**Excerpted text**
1. Field of the Invention
The present invention provides a remotely activated flare for both visual and infrared identification, thereby enabling navigation to a particular location. The flare is part of a device that generates radio signals to a searching (or seeking) entity. The searching entity upon detection of the radio signals has the means for activating the flare to assist in homing in on the device.
2. Description of the Prior Art
Instances in the past have demonstrated a need for either or both of visual and infrared identification of particular site locations, followed by navigation to that site. Often there is a considerable and unpredictable time lapse between deploying the flare and its need to be activated. In addition, the deployer of the flare may not be able to perform flare activation at the instant needed for various reasons.
Flares for the purpose of illuminating large areas have been used for a considerable length of time. The flares are projected skyward from the ground and ignited after being airborne with the rate of descent being retarded by an attached parachute.
In the prior art Dobson et al. in U.S. Pat. No. 3,745,877 shows a hard wired system for launching parachute flares. However, the advantages of activating flares by remote control, with no hard wiring, as taught in the present invention are neither shown nor contemplated.
Accordingly, it is a general purpose and object of the present invention to provide a flare suitable for activation from a remote location. It is a further object that flare activation be initiated by a radio signal from a searching (or seeking) entity in response to the searching entity detecting radio identification signals from the device holding the flare. An additional object is that the flare be rugged to withstand both shock and environmental problems. Another object is that the flare be customized to be detectable by both visual and infrared searching.

**Exercise instructions**
A. According to the flare text, what slows the descent of flares used to illuminate large areas?
B. Reproduce the flare text word for word, everything from "Accordingly, it is" down to "and infrared searching.".

**Stored data**
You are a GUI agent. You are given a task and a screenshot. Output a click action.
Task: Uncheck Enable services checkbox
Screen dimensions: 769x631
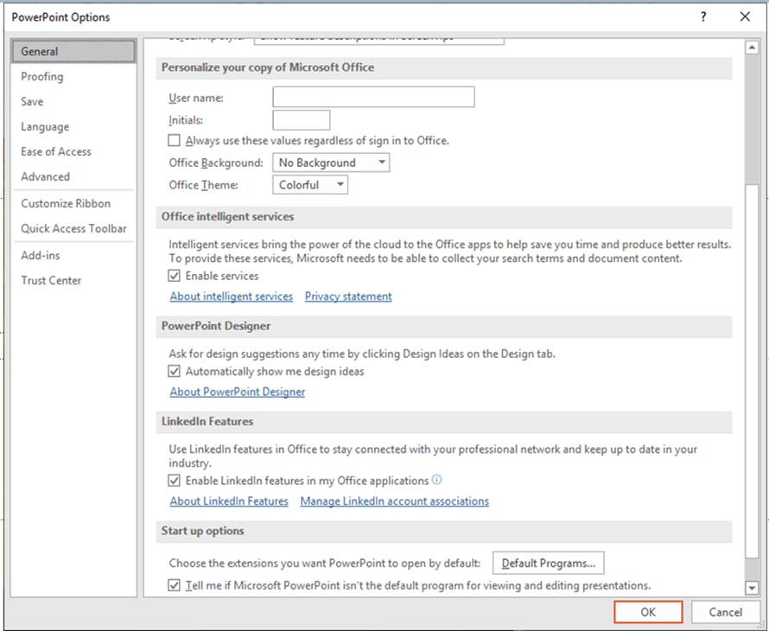[x=175, y=276]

**Written answers**
A. An attached parachute slows their descent.

B.
Accordingly, it is a general purpose and object of the present invention to provide a flare suitable for activation from a remote location. It is a further object that flare activation be initiated by a radio signal from a searching (or seeking) entity in response to the searching entity detecting radio identification signals from the device holding the flare. An additional object is that the flare be rugged to withstand both shock and environmental problems. Another object is that the flare be customized to be detectable by both visual and infrared searching.